Initalize the weights of nn.ConvTranspose2d

huxc_ustc · March 8, 2017, 4:15am

how shoud I initalize the weights of nn.ConvTranspose2d ? like nn.Conv2d? is this any special for Pytorch

Add another question:Does pytorch require manual weight initialization or pytorch layers would initialize automatically? means:if i do’t initialize the weight or bias ,it is all zero or random value ?

for m in self.modules():
    if isinstance(m, nn.Conv2d):
        n = m.kernel_size[0] * m.kernel_size[1] * m.out_channels
        m.weight.data.normal_(0, math.sqrt(2. / n))
    elif isinstance(m, nn.BatchNorm2d):
        m.weight.data.fill_(1)
        m.bias.data.zero_()

infer : the bias will automatically initialize with random value . is that right?

The work I want to do is to build a FCN based on a caffemodel FCN . now i want to initalize the network .as following
my initalization:

def weights_initG(m):
    for p in m.modules():
        if isinstance(p,nn.Conv2d):
            n = p.kernel_size[0] * p.kernel_size[1] * p.out_channels
            p.weight.data.normal_(0, math.sqrt(2. / n))
        elif isinstance(p,nn.BatchNorm2d):
            p.weight.data.normal_(1.0, 0.02)
            p.bias.data.fill_(0)
        elif isinstance(p,nn.ConvTranspose2d):
            n=p.kernel_size[1]
            factor = (n+1)//2
            if n%2 ==1:
                center = factor - 1
            else :
                center = factor -0.5
            og = np.ogrid[:n,:n]
            weights_np=(1-abs(og[0]-center)/factor)* (1-abs(og[1]-center)/ factor)
            p.weight.data.copy_(torch.from_numpy(weights_np))

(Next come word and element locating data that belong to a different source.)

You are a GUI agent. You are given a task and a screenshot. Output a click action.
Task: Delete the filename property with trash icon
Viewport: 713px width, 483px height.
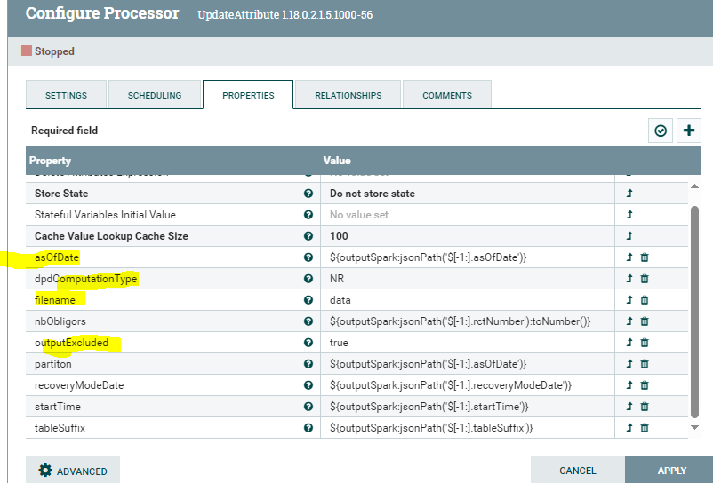(645, 300)
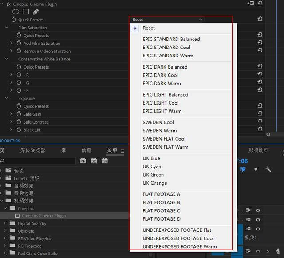This screenshot has width=284, height=258.
Task: Expand the Remove Video Saturation parameter
Action: click(11, 51)
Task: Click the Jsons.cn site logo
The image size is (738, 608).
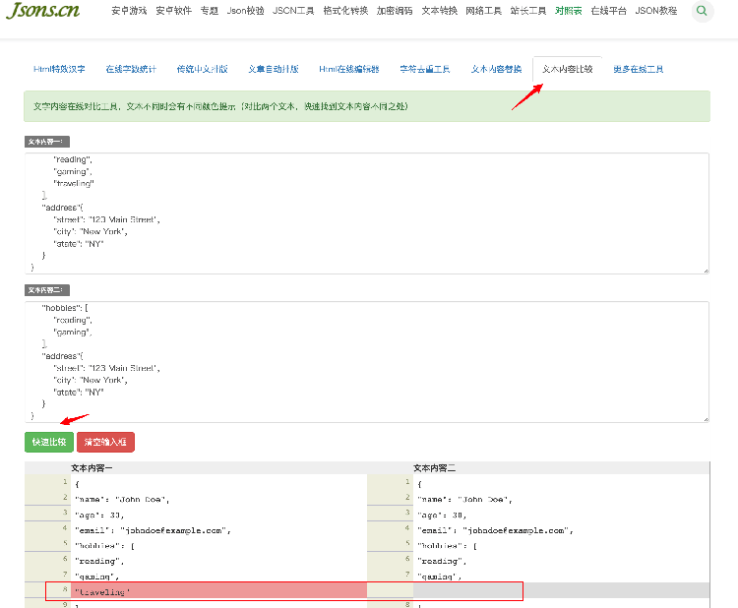Action: click(43, 10)
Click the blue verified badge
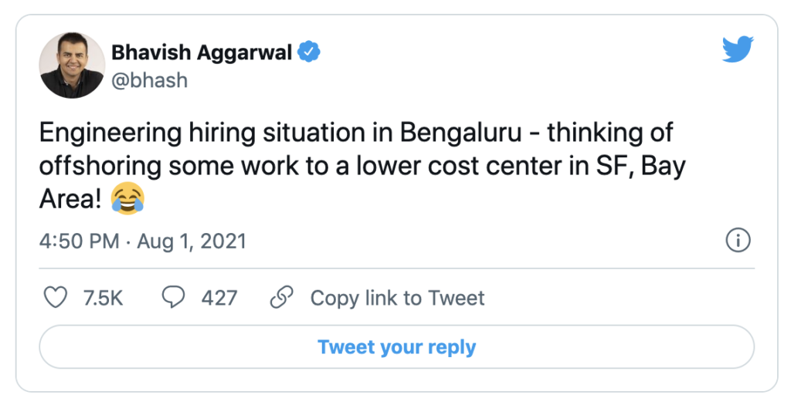791x405 pixels. click(x=310, y=52)
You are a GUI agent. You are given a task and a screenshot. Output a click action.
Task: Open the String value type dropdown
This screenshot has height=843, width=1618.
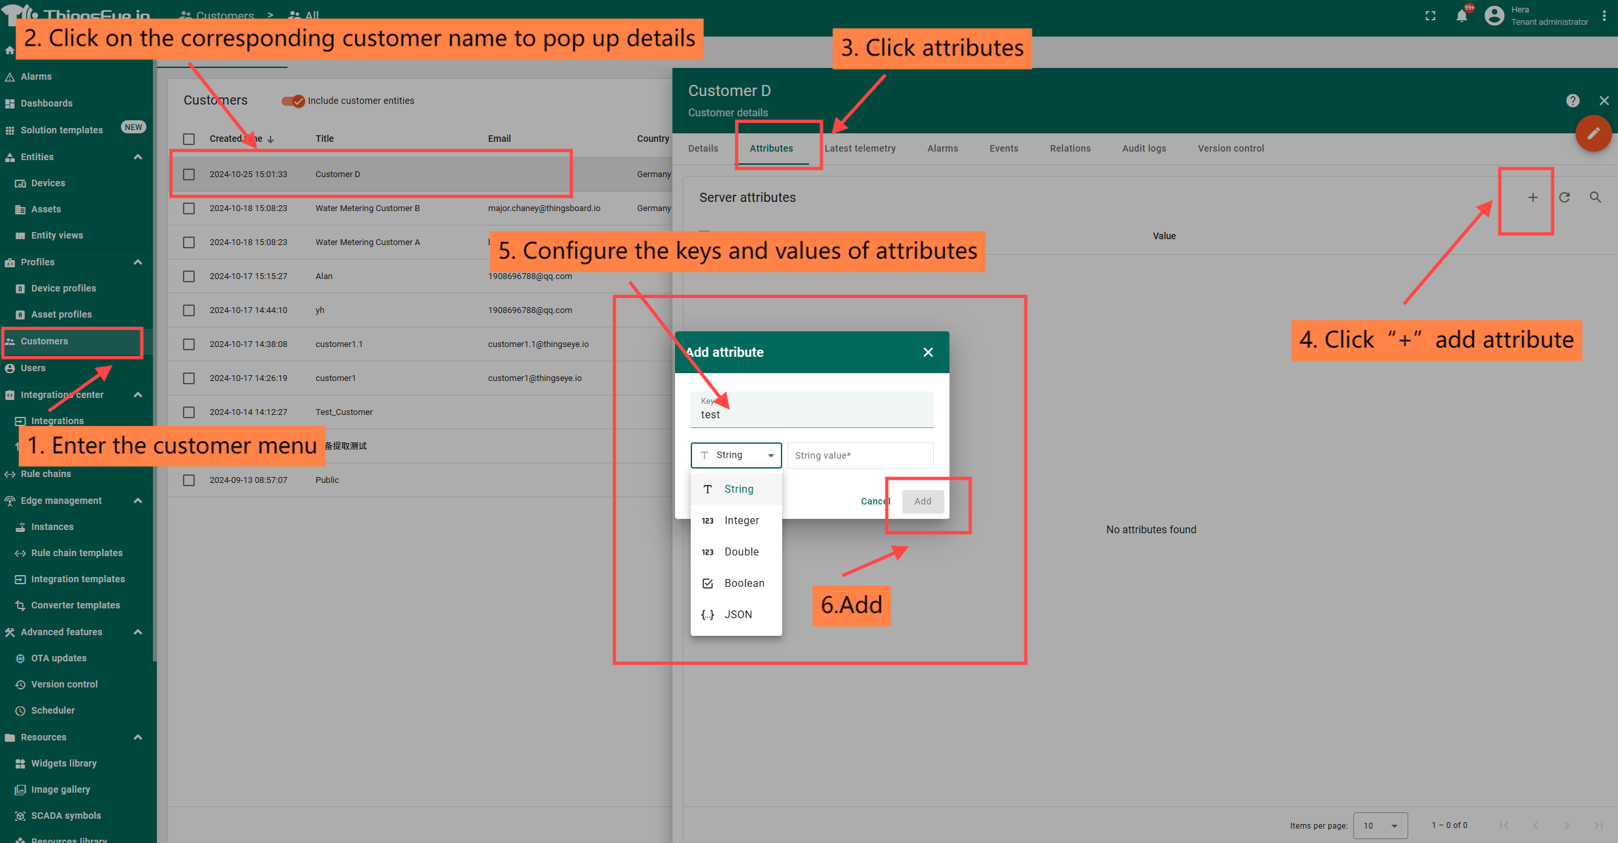click(x=736, y=455)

Question one : how should I initalize the bias of Conv and deconv
Question two :since Pytorch image data is between[0,1],caffe image data is [0,255]. the weight initalization method have any difference with Caffe?

chenyuntc · March 8, 2017, 4:22am

have a look at example dcgan

def weights_init(m):
    classname = m.__class__.__name__
    if classname.find('Conv') != -1:
        m.weight.data.normal_(0.0, 0.02)
    elif classname.find('BatchNorm') != -1:
        m.weight.data.normal_(1.0, 0.02)
        m.bias.data.fill_(0)

netG.apply(weights_init)

it should work.

david-leon · March 8, 2017, 5:19am

@chenyuntc Does pytorch require manual weight initialization or pytorch layers would initialize automatically? I noticed there is .reset_parameters() in the base _ConvNd class, but I didn’t see where this function is called.

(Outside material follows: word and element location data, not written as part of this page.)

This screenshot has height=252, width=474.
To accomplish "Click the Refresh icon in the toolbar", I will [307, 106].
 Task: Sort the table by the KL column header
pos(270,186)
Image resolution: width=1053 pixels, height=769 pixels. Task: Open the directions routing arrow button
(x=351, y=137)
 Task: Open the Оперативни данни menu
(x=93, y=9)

apaszke · March 8, 2017, 10:36am

The parameters are initialized automatically. If you want to use a specific initialization strategy take a look at torch.nn.init. I’ll need to add that to the docs.

acgtyrant · May 18, 2017, 6:30am

reset_parameters() should be called in __init__.

bille_du · June 2, 2017, 10:04am

hello,hank you very much for your help, I ask you another question, for the above code, use the normal distribution to initialize the weights. If i want a normal distribution of variables in a certain range, what method can be done? Do I need to customize a distribution function?
Or called Truncated Normal Distribution

chenyuntc · June 3, 2017, 1:10pm

maybe just use clamp_

m.weight.data.normal_(1.0, 0.02).clamp_(min=0,max=2)

bille_du · June 5, 2017, 12:58pm

ok，thank you！by the way，if I want to clamp [-1, -0.1] and [0.1,1] 。How to operate？

chenyuntc · June 6, 2017, 2:22am

a.clamp_(min=-1,max=1)
a[a.abs()<0.1]=t.sign(a[a.abs()<0.1])*0.1

bolt25 · July 13, 2019, 4:41pm

Can anyone please explain how exactly this snippet works?
I’m not able to get how the m.weight.data.normal_ line works
and if I set bias=False while defining my network is it necessary to define m.bias.data.fill_(0) explicitly again?

ptrblck · July 14, 2019, 12:16am

.normal_ fills the tensor inplace with values drawn from the normal distribution using the specified mean and standard deviation (docs).

If you set bias=False, you don’t have to and in fact cannot call m.bias.data, since bias will be None.

Note, that I would recommend to wrap the parameter manipulations in a torch.no_grad block and avoid using the .data attribute directly:

lin = nn.Linear(10, 10, bias=False)

with torch.no_grad():
    lin.weight.normal_(0.0, 1.0)

bolt25 · July 14, 2019, 4:13am

@ptrblck thank you! This helped me a lot
Just one question what is the difference between using torch.no_grad() and using .data?

ptrblck · July 14, 2019, 11:25am

torch.no_grad will disable gradient calculation, so that all operations in this block won’t be tracked by Autograd.
Using the underlying .data attribute will most likely work in this case.
However, I consider it dangerous, as it might silently introduce errors in the gradient calculations.